Sutisna Senjaya: Tokoh Sunda yang Berani dan Kritis terhadap Pemerintahan Sukarno

Artikel ini ditulis oleh: Agung Ilham Setiadi

Sutisna Senjaya atau biasa disebut Sutsen (1890-1961)
Sutisna Senjaya atau biasa disebut Sutsen (1890-1961) - (Sumber: Arie/MajmusSunda.id)

MajmusSunda News, “FEATURE/Mengenal Tokoh Sunda”, Sabtu (14/09/2024) – Artikel dalam Rubrik “FEATURE/Mengenal Tokoh Sunda” berjudul “Sutisna Senjaya: Tokoh Sunda yang Berani dan Kritis terhadap Pemerintahan Sukarno” ini ditulis oleh: Agung Ilham Setiadi, Pemimpin Redaksi MajmusSunda News.
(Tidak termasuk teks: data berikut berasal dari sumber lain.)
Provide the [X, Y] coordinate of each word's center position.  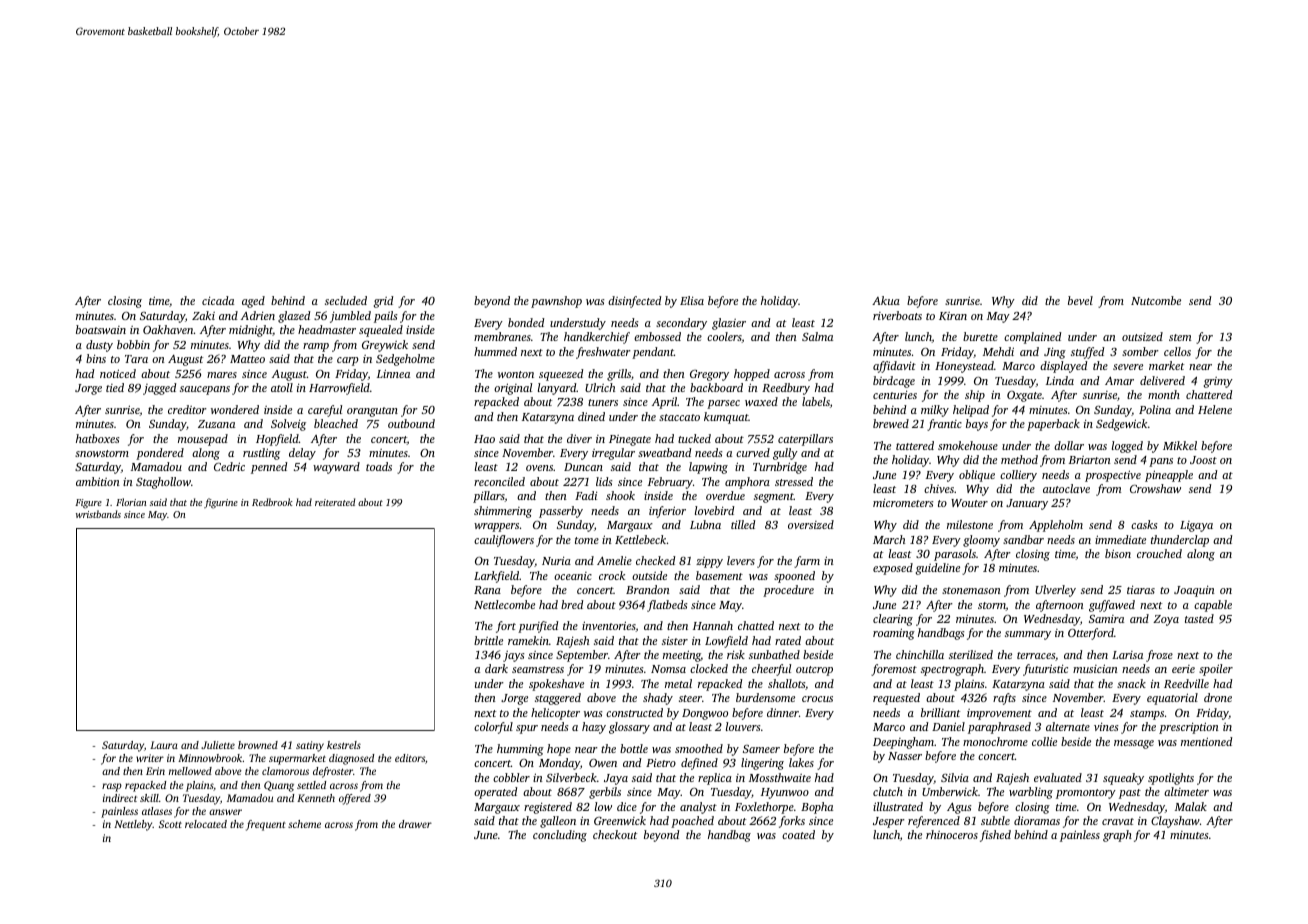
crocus [817, 699]
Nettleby [133, 825]
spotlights [1171, 779]
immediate [1120, 539]
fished [995, 836]
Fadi [586, 495]
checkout [615, 834]
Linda [1060, 380]
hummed [495, 351]
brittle [488, 640]
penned [269, 468]
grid [383, 302]
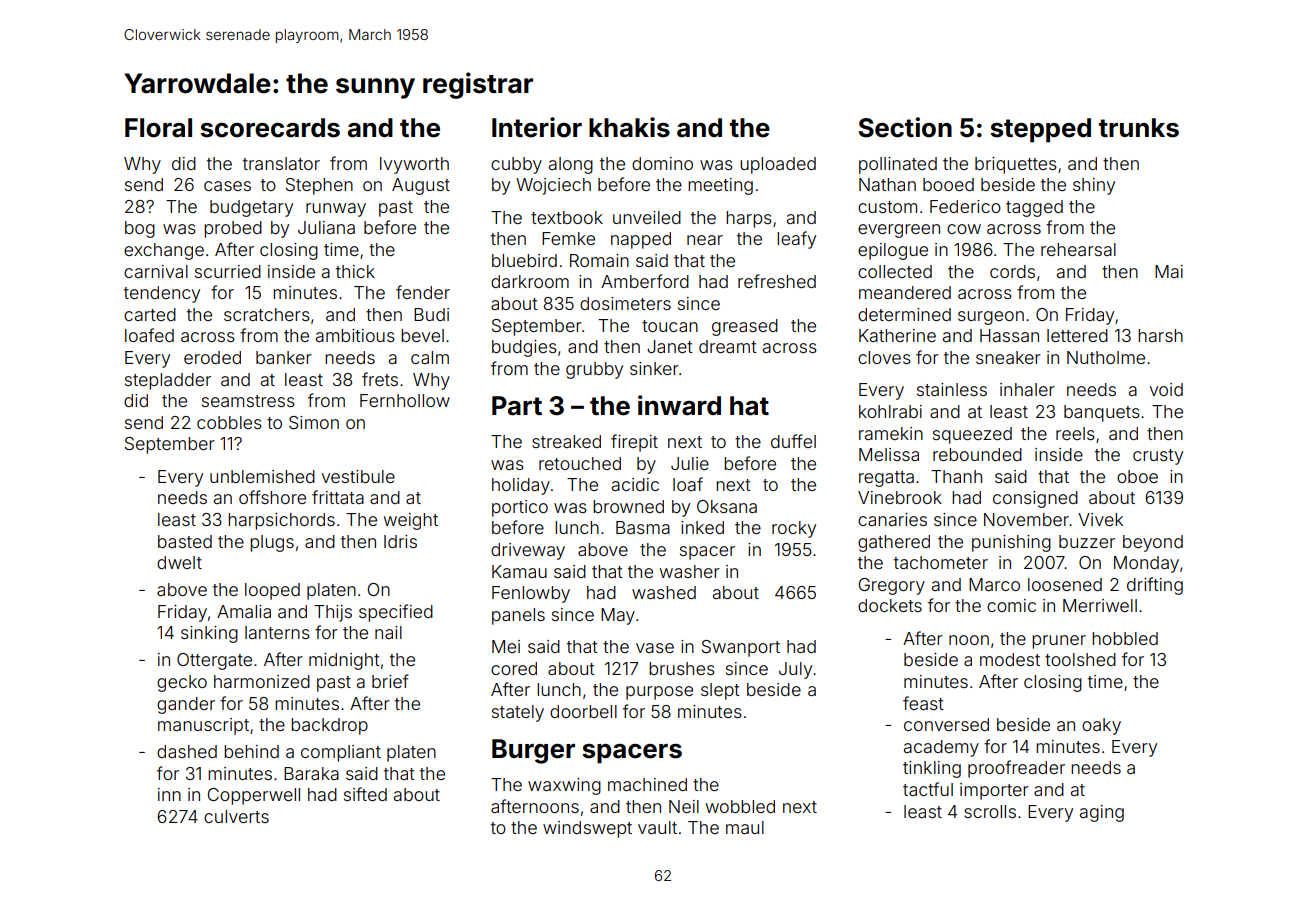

Pria kelahiran Garut, 27 Oktober 1890 bernama Sutisna Senjaya atau biasa disebut Sutsen ini dikenal sebagai salah seorang tokoh Sunda yang berani dan kritis. Ia juga sangat dikenal Kota Tasikmalaya dan dikalangan warga Nahdatul Ulama (UN), serta sikapnya yang berani berbeda pandangan dengan Pemerintahan Presiden Sukarno. Ia meninggal di Bandung pada 11 Desember 1961 dalam usia 71 tahun.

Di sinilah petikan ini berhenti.